Work by Francis Hines Groome

Ordnance Gazetteer of Scotland: A Graphic and Accurate Description of Every Place in Scotland is a book by Francis Hindes Groome. It was published in 1901, by T. C. and E. C. Jack of Edinburgh, combining six volumes (titled Ordnance Gazetteer of Scotland: A Survey of Scottish Topography, Statistical, Biographical, and Historical) written between 1884 and 1885, along with initial revisions made in 1895 and subsequent smaller revisions. It has entries for all of Scotland's cities, towns, villages and hamlets, beginning with Aven in today's Aberdeenshire and concluding with Zetland, the former name of Shetland. It also includes tourist attractions, historical sites and the histories of family names and clans.

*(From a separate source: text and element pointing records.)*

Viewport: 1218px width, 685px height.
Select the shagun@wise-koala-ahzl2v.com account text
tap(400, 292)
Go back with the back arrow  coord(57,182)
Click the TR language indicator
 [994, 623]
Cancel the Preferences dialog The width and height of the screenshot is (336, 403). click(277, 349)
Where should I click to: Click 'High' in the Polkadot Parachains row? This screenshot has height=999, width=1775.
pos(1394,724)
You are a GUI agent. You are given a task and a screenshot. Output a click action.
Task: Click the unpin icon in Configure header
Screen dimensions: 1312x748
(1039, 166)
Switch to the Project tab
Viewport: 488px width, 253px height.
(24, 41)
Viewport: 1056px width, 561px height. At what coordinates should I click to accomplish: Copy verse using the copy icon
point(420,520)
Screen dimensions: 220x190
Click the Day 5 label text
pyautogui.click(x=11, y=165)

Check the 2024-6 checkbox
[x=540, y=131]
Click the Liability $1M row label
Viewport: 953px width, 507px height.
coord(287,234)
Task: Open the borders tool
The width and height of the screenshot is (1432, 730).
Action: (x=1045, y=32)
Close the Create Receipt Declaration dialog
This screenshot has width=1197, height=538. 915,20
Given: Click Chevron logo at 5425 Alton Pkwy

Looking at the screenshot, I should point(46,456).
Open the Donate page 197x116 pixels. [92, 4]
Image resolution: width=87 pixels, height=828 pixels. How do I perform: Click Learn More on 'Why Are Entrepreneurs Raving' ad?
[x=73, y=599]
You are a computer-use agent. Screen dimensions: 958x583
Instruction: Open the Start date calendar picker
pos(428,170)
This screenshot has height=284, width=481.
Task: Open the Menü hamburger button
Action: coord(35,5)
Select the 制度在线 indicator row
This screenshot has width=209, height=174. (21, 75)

In the book's closing 130-page "general survey" chapter, its sections are written by various notable contributors:

- the country's leading physical features was written by James Geikie
- the section on the history of Scotland was written by William Melven
- the sections on the country's position, boundaries, extent and area; population; industries; its mountains, lakes, rivers and islands; and administration were written by Hugh Alexander Webster
- the section on its transport system was by Thomas Allan Croal
- the sections on fishing, deer forests and grouse moors were by James G. Bertram
- James Landells compiled the agriculture portion
- the zoology section was contributed by John Gibson
- meteorology was provided by Alexander Buchan
- geology was by Ben Peach and John Horne
- its botany section was written by Thomas King
- its section on education was written by Walter Scott Dalgleish
- Scotland's ecclesiastical history was contributed by the Rev. John Reith, B. D.
- its Scottish language and literature section was by John Merry Ross
- the Gaelic language and literature portion was by the Rev. Archibald Clerk

Subtitled a "new edition", the book includes a 1901 United Kingdom census appendix and a map of Scotland by Collins Bartholomew.

Today, the book is available in full at the A Gazetteer for Scotland website. It also appears as part of The Gazetteer for Scotland, produced by the University of Edinburgh, Scotland, and is directly searchable within "A Vision of Britain through Time".

The original six volumes were published by Thomas C. Jack, of Edinburgh, London and Glasgow. They are archived at the National Library of Scotland.

== Composition ==
Upon the publication of the final volume of the initial survey in 1885, geographer John Scott Keltie wrote:

Most articles seem to us to have been written or revised on the spot, the only method by which accuracy can be secured. In some cases, however, we have noticed statements that could not have been made had this plan been invariably adopted.